New Delhi - Coca-Cola Inc. is set to invest about Rs.1000 crore ($250 million) in India over the next three years to keep pace with its rival PepsiCo Inc., which presently dominates the local $1.75 billion soft drinks market.


According to Edward Neville Isdell, the chief executive of the world's largest non-alcoholic beverages manufacturer, Coca-Cola is keen to make India one of its top ten markets in the world in terms of volumes and it will not hesitate on injecting funds to expand its Indian operations. "We are bullish on India. It is a matter of stimulation...as the growth comes, you have to put in incremental investments," Isdell said, in an interview with Economic Times.
"We are investing $250 million. This will not be the last. More investments will come," he added. Coca-Cola has already spent $1.2 billion over the last decade to strengthen its distribution and marketing infrastructure.

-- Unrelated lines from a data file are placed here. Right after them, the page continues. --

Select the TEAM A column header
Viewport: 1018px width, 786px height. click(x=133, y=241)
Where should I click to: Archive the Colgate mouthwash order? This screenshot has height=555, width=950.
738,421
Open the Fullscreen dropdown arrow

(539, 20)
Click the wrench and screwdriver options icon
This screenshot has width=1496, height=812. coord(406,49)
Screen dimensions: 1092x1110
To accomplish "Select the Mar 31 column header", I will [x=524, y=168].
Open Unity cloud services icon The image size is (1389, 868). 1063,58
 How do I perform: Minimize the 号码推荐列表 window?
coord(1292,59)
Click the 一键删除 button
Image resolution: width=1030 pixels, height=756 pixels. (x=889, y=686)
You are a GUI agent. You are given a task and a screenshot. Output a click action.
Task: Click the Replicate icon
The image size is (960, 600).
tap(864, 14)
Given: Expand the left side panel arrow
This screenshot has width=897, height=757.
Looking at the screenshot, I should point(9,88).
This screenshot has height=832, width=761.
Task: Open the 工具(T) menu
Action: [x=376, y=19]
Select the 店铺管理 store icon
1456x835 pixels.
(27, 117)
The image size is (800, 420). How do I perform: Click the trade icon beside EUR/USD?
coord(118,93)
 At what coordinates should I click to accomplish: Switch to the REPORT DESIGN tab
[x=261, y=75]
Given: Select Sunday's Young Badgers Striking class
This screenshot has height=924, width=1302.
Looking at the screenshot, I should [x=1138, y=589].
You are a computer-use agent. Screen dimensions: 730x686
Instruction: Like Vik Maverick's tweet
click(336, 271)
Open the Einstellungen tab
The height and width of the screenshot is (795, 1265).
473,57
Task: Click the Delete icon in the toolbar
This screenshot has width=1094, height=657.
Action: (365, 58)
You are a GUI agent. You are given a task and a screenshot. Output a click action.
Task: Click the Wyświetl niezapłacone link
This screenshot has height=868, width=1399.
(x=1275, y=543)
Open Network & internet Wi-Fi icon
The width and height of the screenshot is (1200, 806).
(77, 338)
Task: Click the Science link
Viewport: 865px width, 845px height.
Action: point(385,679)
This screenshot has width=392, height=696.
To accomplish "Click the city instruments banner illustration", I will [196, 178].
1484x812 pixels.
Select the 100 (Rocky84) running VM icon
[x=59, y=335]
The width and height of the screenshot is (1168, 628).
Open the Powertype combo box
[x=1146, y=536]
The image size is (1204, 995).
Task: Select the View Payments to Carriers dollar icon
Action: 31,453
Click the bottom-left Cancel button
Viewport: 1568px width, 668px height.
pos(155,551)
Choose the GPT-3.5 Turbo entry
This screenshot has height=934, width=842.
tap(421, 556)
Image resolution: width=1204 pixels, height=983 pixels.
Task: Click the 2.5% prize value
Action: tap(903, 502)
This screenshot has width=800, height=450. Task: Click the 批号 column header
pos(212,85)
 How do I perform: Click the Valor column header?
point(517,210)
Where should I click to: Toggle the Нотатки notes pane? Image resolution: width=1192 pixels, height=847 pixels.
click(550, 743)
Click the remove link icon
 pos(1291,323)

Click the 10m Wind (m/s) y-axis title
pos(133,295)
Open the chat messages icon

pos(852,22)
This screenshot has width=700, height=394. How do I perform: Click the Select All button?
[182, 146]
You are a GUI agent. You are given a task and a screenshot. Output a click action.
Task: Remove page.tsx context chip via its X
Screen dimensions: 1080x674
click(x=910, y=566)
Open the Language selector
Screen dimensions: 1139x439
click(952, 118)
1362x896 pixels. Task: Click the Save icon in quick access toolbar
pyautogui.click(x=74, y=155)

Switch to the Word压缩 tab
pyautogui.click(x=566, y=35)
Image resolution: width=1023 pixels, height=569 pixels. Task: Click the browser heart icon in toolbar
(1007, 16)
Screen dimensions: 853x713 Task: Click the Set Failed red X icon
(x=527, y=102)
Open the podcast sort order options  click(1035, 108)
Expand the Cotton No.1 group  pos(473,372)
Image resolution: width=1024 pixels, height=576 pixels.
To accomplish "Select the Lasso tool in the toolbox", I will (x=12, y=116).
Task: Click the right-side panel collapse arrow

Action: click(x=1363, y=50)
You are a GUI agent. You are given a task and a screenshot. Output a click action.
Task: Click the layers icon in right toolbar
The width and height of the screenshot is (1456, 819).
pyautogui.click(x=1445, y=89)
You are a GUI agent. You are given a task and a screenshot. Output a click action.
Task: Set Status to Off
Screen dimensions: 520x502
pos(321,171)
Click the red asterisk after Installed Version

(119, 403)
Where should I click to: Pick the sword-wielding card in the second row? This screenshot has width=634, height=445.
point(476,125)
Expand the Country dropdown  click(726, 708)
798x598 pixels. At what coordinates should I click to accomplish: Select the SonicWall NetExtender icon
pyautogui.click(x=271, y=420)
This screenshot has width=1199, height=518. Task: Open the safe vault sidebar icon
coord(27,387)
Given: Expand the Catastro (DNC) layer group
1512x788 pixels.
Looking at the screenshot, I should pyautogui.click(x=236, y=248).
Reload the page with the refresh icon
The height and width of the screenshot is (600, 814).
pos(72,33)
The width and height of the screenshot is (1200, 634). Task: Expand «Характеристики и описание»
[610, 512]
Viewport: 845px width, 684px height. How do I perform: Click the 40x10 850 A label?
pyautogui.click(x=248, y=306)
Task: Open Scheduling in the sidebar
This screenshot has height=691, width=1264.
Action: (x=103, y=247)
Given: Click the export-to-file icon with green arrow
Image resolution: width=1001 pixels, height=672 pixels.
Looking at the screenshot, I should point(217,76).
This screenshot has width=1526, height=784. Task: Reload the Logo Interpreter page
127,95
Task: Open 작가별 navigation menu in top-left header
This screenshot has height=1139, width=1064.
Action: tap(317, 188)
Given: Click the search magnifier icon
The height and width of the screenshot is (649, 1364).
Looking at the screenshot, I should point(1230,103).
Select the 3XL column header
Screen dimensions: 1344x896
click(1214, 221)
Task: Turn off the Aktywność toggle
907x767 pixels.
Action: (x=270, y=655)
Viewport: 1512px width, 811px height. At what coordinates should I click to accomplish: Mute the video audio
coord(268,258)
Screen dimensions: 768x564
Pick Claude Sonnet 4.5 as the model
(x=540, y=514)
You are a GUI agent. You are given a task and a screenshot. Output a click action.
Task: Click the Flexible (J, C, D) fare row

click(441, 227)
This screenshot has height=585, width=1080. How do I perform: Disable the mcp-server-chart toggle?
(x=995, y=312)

Admitting that rival PepsiCo's CEO Indra Nooyi "drives us to compete very hard," Isdell said India, which is one of the fastest growing soft drinks market in the world, poses a challenge to the soft drinks giant to "maintain and accelerate growth."
"India is growing phenomenally…It is about putting the basics together and removing the drags on growth. Constant rebuilding is also significant to increase the market share and widen our presence. All this should have a clear focus," Isdell said, adding heavy responsibility rests on the shoulders of Atul Singh, head of Coca-Cola India.
"Pepsi is slightly ahead of us. But the issue is total business. Cola-to-cola, we are ahead. Every sub-category like lemon and orange, we are ahead. Four out of top five brands are ours," he said.